▸ What you will do
[1] Please decide whether each of the statements (a), (b) and (c) agrees with the soapmaking thread below, answering yes or no and quoting the deciding words of the thread exactly. (a) LynninTX uses both lemon and lime essential oil in the Lemon Cornmeal soap. (b) Most of LynninTX's lavender customers pick the bars without dried herb. (c) For the Avocado soap, LynninTX swaps the usual safflower oil for avocado oil.
[2] Carry on the soapmaking thread below, starting right after its final line.

** Start Given passage **

That's all I could find...


----------



## NubianSoaps.com (Oct 26, 2007)

It's a PDF, I will see if I can get Daniel to put it up for us, all I could find right now is the soap swap that was herbs only. Vicki


----------



## LynninTX (Oct 25, 2007)

textures - 

oats to my Oatmeal Cookie, Milk, & Honey

cornmeal to my Lemon Cornmeal (I use lemon AND lime EO in this)

dried lavender in my Lavender (most of my lavender customers LOVE LOVE this, but I did a special request for a mom for a baby soap with no dried herb and now a man buys that one too for a shaving soap, but most still choose the bars with the dried herb)

dried rosemary and ground rosemary in the Rosemary

coffee grounds in my Coffee

not as textured, but 

mashed avocado in my Avocado


----------



## LLB101 (Sep 29, 2009)

mashed avocado really?
add that at trace too?
do you really notice a difference with it in?


----------



## LynninTX (Oct 25, 2007)

Yep, mashed avocado and the customers who buy it love it! 

I think that is a bit richer soap as far as moisturizing... I replace the safflower oil I normally use with avocado oil... 

But frankly... I consider it label appeal.

** End Given passage **
** Start Extracted entries **

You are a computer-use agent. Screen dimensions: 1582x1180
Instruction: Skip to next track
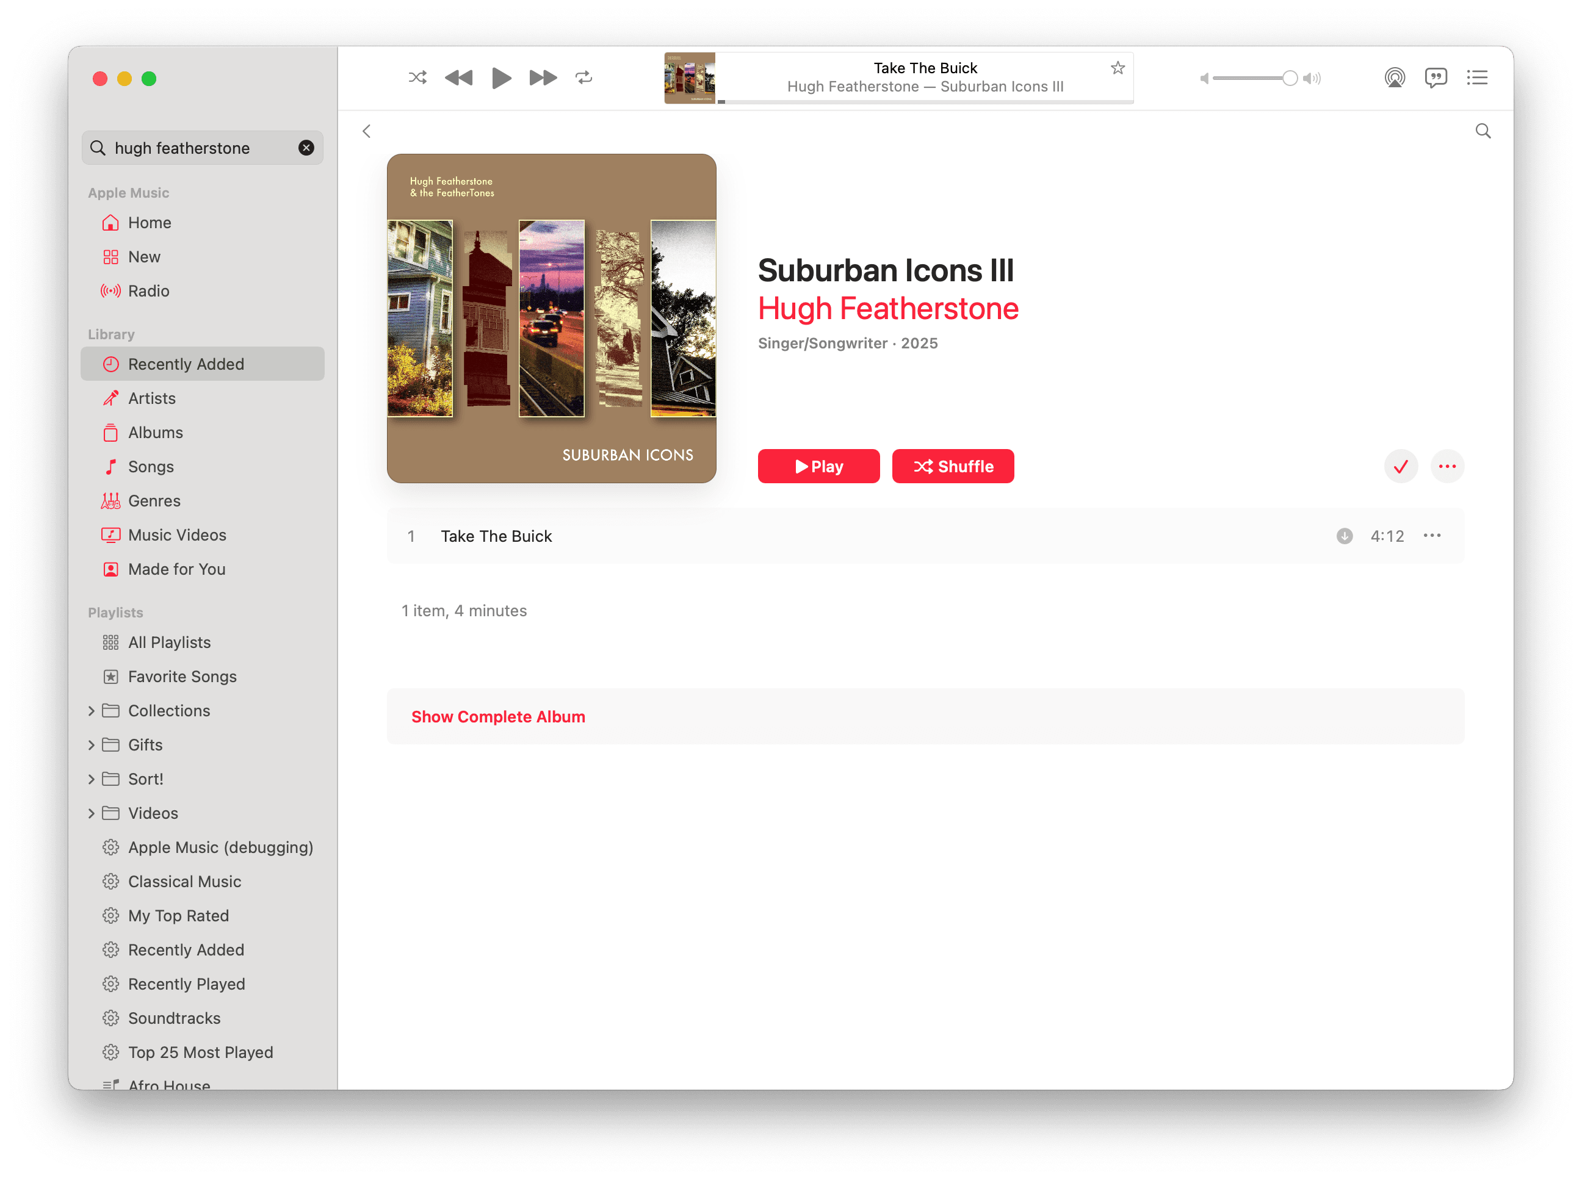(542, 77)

** End Extracted entries **
** Start Extracted entries **

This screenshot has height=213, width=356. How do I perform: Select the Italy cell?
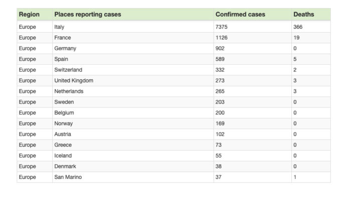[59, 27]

** End Extracted entries **

▸ Response list
[1]
(a) Yes: "I use lemon AND lime EO in this"
(b) No: "but most still choose the bars with the dried herb"
(c) Yes: "I replace the safflower oil I normally use with avocado oil"

[2]
It is my #4 seller this year.


----------



## NubianSoaps.com (Oct 26, 2007)

That's cool Lynn. I can tell the difference in my pumpkin soap and my cucumber soap with the 'pulp' in it. I would bet the avadaco would add fat to the recipe also. I made a baby soap with carrots, just used the baby food from walmart because I wasn't boiling and mashing carrots  Even put some carrot oil in it, sparingly, that is for my old lady wrinkles! V


----------



## LynninTX (Oct 25, 2007)

LOL cute on using the baby carrots. 

I just added the pureed pumpkin for the first time to pumpkin soap based on the posts here.


----------



## hsmomof4 (Oct 31, 2008)

Yup, I have a soap that I use baby food carrots and baby food bananas in. So easy that way and no waste.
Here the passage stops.